|In recent years, many Federally-funded programs have included research as an integral part of the design and implementation process. This has created a new role for a research and evaluation partner in multi-agency problem-solving efforts, differing significantly from the traditional experimental model requiring an assessment by an independent body with no involvement in the program itself. Instead, an action research partner participates in the program throughout all stages, as follows:
o Problem Identification. The research partner collects and analyzes data as part of the interagency team to help define the specific local problem to be addressed, its origins, and particular aspects requiring attention; o Strategy Design. The research partner participates with practitioner agencies in the design of strategies to target the problem as defined by the data collection/problem identification stage; o Program Implementation and Refinement. The researcher moniutors strategy implementation by the practitioner agencies and provides immediate feedback to implementors so that program elements can be refined and improved, where not achieving desired effects; and o Program Evaluation. When refined program has been implemented, research partner conducts an impact evaluation to measure its effects on reducing the target problem.
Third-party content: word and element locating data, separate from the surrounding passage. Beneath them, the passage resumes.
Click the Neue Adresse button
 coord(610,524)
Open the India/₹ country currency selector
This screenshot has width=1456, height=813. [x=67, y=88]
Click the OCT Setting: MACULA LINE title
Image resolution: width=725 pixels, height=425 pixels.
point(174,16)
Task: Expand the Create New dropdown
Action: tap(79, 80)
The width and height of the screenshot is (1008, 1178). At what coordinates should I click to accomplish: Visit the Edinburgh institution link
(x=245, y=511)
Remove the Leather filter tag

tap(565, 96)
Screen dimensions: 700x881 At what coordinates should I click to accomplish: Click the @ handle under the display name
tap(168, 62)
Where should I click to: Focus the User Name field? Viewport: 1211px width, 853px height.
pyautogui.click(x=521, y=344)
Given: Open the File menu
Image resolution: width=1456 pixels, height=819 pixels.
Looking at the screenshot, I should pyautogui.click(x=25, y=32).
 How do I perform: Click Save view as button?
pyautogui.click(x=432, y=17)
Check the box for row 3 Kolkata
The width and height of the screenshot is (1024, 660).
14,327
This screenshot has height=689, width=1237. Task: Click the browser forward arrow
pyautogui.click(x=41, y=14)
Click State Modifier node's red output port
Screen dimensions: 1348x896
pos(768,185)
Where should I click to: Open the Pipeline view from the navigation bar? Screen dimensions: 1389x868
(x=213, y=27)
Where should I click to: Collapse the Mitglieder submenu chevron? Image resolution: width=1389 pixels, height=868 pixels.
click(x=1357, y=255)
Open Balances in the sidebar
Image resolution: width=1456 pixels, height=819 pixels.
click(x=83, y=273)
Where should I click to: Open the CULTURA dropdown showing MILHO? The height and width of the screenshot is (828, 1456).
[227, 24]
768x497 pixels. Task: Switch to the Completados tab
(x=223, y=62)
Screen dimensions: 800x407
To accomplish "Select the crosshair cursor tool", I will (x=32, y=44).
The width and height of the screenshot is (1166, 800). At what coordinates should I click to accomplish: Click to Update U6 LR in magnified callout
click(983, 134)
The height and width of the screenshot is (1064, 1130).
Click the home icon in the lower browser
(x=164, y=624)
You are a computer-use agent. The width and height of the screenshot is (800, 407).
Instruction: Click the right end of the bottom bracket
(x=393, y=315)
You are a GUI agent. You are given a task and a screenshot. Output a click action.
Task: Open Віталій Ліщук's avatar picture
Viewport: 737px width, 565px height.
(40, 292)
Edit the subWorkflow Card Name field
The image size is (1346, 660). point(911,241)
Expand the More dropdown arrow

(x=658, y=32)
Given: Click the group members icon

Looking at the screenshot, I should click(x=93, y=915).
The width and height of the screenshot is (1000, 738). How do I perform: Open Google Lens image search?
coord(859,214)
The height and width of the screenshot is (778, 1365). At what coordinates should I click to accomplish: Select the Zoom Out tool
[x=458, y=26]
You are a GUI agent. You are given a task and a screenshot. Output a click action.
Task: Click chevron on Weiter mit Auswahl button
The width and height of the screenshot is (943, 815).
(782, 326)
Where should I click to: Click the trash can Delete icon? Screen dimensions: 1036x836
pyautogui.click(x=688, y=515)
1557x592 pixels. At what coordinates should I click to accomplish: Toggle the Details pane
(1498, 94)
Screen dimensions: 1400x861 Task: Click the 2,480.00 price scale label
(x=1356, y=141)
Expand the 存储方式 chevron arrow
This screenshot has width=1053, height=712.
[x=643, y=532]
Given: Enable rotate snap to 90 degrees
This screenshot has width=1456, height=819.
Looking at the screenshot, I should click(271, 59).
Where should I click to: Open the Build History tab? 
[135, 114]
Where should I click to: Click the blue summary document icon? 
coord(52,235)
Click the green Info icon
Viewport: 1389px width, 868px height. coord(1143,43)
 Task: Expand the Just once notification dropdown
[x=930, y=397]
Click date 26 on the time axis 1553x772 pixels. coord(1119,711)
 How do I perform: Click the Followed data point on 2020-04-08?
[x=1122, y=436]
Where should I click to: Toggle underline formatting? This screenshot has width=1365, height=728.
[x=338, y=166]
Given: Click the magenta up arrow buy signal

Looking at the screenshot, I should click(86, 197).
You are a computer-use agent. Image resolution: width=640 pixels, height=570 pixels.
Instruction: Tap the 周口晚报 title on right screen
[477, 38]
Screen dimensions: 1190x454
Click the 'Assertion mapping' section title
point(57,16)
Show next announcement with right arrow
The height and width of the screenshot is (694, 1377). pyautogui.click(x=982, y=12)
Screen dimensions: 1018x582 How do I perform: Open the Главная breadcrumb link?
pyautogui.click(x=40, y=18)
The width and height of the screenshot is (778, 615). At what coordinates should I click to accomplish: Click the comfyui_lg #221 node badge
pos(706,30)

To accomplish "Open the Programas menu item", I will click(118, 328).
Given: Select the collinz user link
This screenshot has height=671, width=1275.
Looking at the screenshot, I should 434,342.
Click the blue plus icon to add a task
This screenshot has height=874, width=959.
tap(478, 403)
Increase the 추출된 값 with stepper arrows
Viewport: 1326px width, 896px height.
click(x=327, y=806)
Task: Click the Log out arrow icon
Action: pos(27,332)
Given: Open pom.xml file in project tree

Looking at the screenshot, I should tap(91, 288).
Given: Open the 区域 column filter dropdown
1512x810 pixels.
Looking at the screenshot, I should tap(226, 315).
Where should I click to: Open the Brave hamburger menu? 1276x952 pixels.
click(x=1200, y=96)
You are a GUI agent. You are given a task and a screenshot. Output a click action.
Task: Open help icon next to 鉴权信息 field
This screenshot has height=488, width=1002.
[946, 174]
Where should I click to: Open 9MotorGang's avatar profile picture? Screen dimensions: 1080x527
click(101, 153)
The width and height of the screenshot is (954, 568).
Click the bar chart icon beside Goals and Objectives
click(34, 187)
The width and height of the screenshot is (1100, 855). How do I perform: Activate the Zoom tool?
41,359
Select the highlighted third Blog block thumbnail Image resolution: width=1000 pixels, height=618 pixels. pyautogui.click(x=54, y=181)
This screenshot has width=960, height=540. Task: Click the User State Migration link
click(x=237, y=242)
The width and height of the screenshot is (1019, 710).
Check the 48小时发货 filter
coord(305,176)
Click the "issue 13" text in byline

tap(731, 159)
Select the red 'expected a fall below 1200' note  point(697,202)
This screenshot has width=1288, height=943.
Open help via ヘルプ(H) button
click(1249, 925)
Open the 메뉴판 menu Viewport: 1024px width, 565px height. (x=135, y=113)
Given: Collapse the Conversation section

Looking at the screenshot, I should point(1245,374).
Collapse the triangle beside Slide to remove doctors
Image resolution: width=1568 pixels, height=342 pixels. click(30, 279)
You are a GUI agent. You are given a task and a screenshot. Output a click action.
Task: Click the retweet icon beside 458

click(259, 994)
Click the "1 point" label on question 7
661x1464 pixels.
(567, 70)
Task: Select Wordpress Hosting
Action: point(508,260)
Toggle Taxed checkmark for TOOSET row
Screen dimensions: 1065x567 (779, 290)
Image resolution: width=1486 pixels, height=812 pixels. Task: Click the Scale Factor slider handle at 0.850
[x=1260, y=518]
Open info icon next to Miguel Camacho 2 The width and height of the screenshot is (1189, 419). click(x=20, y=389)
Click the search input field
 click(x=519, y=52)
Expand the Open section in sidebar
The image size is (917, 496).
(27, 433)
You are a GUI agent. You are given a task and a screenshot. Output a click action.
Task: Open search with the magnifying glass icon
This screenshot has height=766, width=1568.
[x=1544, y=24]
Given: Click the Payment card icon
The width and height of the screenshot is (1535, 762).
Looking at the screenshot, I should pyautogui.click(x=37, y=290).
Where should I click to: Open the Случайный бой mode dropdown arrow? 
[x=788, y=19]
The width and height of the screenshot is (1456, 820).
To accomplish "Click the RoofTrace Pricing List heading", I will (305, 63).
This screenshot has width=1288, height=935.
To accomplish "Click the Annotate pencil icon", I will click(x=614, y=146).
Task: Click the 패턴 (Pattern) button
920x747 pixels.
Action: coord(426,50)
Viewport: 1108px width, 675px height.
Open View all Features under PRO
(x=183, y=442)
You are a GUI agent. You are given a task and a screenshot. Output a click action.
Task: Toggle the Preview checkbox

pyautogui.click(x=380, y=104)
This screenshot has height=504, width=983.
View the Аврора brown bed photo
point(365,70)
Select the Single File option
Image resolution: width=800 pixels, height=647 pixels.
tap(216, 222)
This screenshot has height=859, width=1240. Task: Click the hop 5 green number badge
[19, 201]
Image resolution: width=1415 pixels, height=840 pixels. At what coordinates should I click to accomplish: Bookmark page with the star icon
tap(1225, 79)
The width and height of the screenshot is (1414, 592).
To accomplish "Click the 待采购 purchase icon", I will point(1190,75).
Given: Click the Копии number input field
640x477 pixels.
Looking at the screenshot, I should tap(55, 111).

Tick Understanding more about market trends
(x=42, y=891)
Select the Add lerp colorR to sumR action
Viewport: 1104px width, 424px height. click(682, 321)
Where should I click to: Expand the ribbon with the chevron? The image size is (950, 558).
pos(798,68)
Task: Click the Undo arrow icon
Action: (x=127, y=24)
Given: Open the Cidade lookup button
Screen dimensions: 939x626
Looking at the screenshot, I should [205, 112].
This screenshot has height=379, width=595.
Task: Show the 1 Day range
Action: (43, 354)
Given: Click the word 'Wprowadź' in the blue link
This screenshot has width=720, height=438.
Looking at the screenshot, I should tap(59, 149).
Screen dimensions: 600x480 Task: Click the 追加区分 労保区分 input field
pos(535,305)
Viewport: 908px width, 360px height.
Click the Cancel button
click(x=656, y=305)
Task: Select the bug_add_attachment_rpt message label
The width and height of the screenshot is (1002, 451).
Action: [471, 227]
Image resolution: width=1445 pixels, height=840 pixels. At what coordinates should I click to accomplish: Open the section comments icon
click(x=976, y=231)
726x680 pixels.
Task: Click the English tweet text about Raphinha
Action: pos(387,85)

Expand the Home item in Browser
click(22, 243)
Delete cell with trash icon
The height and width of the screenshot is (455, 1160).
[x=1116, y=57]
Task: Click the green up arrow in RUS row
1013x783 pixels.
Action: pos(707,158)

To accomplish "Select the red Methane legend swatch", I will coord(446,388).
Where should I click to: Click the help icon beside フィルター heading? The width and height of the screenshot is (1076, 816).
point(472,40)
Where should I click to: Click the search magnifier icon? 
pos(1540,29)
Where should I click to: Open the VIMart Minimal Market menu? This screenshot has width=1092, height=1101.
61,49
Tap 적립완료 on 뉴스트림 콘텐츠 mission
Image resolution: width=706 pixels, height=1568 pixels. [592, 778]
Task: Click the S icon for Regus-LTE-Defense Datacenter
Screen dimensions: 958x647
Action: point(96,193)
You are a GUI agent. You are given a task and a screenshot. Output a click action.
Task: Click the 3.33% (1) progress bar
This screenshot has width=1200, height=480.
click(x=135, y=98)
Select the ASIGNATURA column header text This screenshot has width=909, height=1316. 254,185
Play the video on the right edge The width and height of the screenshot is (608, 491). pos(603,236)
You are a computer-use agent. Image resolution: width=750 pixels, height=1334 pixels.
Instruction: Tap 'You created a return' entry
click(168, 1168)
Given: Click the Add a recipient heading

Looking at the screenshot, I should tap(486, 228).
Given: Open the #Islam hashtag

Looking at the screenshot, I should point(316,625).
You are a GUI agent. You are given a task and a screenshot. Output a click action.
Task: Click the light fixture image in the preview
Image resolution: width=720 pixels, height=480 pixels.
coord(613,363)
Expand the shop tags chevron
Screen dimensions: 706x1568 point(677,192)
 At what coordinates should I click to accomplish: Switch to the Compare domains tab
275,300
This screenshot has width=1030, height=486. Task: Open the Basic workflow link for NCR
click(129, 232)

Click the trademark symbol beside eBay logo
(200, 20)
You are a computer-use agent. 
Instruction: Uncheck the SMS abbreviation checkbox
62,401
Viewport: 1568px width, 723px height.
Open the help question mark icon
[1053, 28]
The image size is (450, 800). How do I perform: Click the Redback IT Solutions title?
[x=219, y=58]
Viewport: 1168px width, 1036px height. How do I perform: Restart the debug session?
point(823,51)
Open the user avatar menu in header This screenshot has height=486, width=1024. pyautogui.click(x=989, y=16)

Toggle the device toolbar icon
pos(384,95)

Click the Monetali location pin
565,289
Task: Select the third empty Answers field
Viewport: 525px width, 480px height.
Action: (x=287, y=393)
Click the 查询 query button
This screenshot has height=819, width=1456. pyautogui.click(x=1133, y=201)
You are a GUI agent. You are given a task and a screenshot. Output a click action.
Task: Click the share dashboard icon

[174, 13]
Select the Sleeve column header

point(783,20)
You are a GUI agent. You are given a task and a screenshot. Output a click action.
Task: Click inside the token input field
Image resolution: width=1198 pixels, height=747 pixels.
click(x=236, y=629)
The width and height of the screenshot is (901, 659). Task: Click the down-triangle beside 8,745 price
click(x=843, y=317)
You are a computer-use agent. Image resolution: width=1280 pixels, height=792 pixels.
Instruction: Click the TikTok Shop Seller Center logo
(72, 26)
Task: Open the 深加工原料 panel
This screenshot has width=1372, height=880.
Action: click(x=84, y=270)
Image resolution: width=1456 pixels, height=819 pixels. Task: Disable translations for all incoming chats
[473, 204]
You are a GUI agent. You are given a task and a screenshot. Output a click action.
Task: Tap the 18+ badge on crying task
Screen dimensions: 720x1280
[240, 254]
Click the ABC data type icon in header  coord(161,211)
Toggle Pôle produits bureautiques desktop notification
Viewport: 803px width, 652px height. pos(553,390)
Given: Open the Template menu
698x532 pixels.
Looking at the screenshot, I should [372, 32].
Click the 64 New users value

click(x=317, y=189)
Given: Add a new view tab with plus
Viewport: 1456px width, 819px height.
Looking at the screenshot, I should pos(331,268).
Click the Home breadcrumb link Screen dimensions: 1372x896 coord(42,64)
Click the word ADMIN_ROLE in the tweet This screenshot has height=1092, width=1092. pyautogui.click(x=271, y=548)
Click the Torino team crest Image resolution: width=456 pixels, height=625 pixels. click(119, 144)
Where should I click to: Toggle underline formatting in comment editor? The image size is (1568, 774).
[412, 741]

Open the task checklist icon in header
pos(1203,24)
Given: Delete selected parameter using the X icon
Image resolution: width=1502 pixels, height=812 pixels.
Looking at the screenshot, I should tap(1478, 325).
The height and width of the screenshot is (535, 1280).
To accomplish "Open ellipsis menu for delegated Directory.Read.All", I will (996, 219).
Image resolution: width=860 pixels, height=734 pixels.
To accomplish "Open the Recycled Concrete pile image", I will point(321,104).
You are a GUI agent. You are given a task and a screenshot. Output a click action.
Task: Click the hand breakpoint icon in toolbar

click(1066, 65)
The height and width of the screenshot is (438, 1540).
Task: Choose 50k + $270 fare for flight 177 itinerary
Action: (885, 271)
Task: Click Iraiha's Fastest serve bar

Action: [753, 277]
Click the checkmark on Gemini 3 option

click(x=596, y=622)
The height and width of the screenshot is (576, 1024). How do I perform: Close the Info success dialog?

This intensive involvement of the researcher as a partner in such problem-solving programs has brought significant benefits to the process, resulting in a number of well-publicized success stories. At the same time, however, this new role of the action researcher has raised special problems for both research and practitioner agencies involved, including data confidentiality and privacy concerns, ethical issues involving separation of research from law enforcement functions, data ownership and sharing, and IRB approval issues. This panel presentation will discuss the advantages and limitations of action research and will highlight successful exmples in several current and recent Federal initiatives, such as Strategic Approaches to Community Safety Initiative (SACSI) and Project Safe Neighborhoods (PSN).